**Exercise directions**
The answer must be a single number: the count of lines below that contain the string "will".

(Collected data entries)
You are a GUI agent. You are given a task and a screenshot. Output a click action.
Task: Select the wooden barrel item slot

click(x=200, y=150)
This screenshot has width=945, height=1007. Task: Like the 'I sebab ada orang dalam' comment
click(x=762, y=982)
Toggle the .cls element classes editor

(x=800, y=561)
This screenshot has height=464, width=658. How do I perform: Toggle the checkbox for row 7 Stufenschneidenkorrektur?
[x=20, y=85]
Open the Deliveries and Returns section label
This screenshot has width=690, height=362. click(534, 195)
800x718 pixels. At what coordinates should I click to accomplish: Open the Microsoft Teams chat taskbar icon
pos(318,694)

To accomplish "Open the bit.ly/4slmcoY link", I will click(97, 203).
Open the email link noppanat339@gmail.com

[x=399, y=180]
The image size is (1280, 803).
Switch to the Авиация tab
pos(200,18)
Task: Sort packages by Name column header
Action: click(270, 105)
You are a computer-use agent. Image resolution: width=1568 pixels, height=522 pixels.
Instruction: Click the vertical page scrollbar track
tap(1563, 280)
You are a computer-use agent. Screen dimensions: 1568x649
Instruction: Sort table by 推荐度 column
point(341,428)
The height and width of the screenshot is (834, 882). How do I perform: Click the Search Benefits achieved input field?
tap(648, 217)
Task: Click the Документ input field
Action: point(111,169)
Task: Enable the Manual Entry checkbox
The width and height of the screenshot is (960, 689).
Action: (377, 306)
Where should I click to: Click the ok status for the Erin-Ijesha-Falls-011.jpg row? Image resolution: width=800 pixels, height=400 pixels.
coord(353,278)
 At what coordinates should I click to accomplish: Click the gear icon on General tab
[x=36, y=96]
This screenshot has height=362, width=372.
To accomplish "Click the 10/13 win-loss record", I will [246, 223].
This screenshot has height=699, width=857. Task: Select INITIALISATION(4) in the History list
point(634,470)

**Answer area**
2